Gap between theoretical assumptions and practice: The condition number upper bounds in Propositions 3/4 rely on weight decay to ensure a positive definite Hessian, but the authors admit that performance is better without weight decay in practice, where the Hessian is not always positive definite—the theory provides "intuition" rather than strict guarantees.
Analysis limited to single tasks: Hessian spectrum diagnosis was mainly performed on the DMC dog-trot task; whether it holds across all tasks requires broader verification.
Limited to continuous control + off-policy actor-critic: The method is based on SAC; its effectiveness in discrete action spaces, on-policy, or model-based settings has not been verified.
Vision encoders remained unchanged: For fair comparison, the DrQ-v2 encoder was used; well-conditioned design was only applied to the MLP. Extending the same principles to the vision encoder might yield further gains (unexplored by the authors).
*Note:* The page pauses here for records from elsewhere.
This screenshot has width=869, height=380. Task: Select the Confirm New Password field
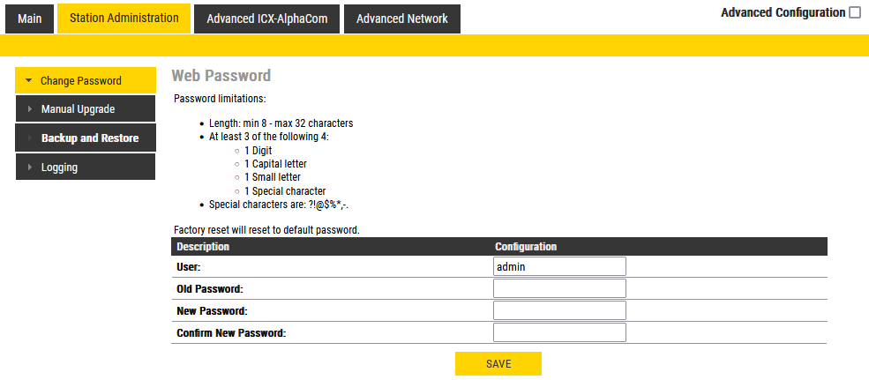(559, 332)
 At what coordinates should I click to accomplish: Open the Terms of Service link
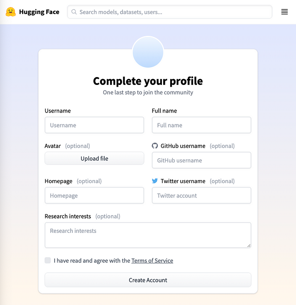pos(152,260)
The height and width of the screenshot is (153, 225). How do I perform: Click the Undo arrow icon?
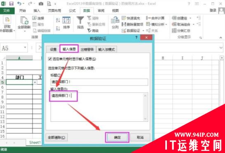coord(19,3)
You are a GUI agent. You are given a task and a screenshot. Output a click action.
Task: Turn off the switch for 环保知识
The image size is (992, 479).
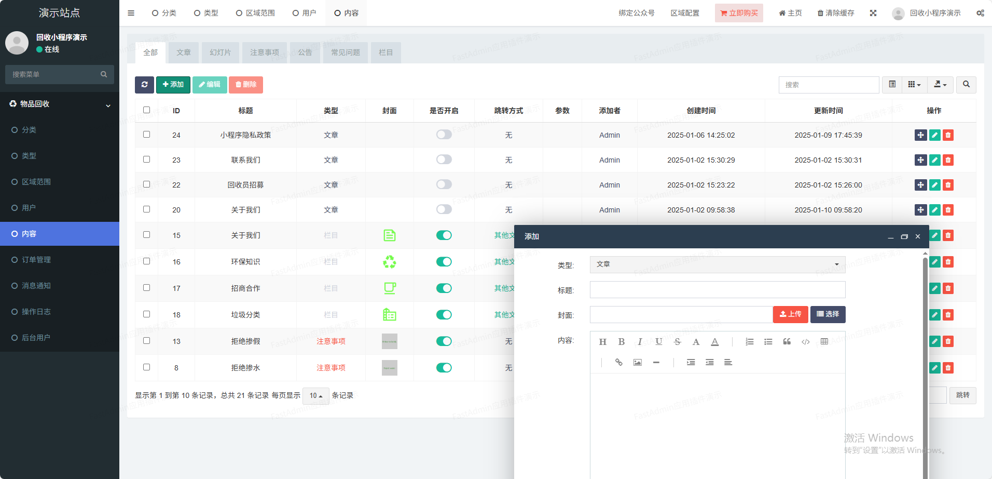click(444, 262)
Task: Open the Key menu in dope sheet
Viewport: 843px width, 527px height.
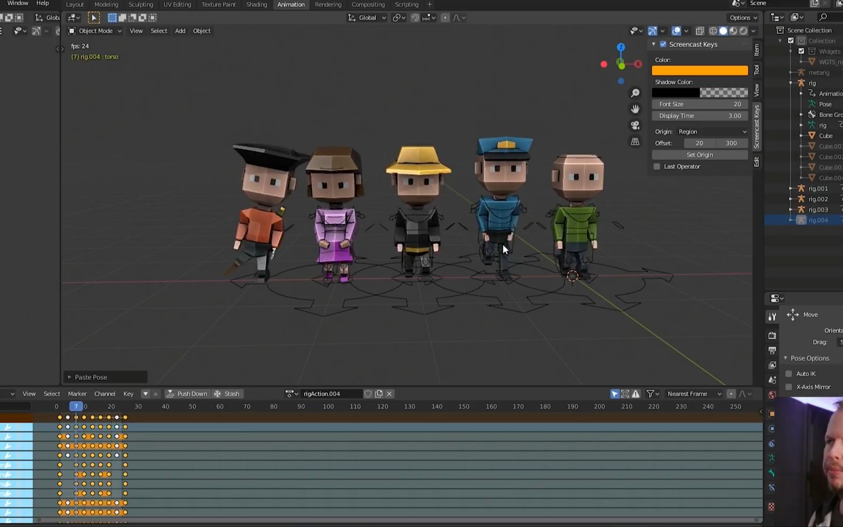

vs. SIMBA-V2 / BRO / BRC ("Scaling Up" Route): These rely on larger networks, higher UTD, and complex architectures for sample efficiency. XQC does the opposite, using well-conditioned optimization to achieve comparable or better performance with ~4.5× fewer parameters and ~5× fewer FLOPs, trading "complexity" for "conditioning."
vs. CrossQ + WN (Palenicek et al., 2025): While also focusing on BN and WN in RL, XQC goes further by incorporating Categorical Cross-Entropy loss and providing systematic analysis and theoretical upper bounds for the Hessian condition number, upgrading component selection from heuristics to principles.
vs. Distributed RL / C51 (Bellemare et al., 2017): While using their categorical critic, the motivation shifts from "representational advantages of modeling distributions" to "optimizing landscape conditioning and gradient boundedness," providing a new optimization-centric defense for distributed loss.

Rating¶

Novelty: ⭐⭐⭐⭐⭐ First systematic application of Hessian condition number analysis to deep RL critics, with theoretical bounding of the CE loss condition number.
Experimental Thoroughness: ⭐⭐⭐⭐⭐ 70 tasks, 5 benchmarks, 10 seeds, proper IQM+SBCI evaluation, including full component ablations and scaling analysis.
Writing Quality: ⭐⭐⭐⭐ Clear causal chain (components → condition number → ELR → plasticity → sample efficiency), with strong links between theory and empirical results.
Value: ⭐⭐⭐⭐⭐ Provides a practical, minimalist SOTA RL algorithm and a transferable optimization diagnostic methodology.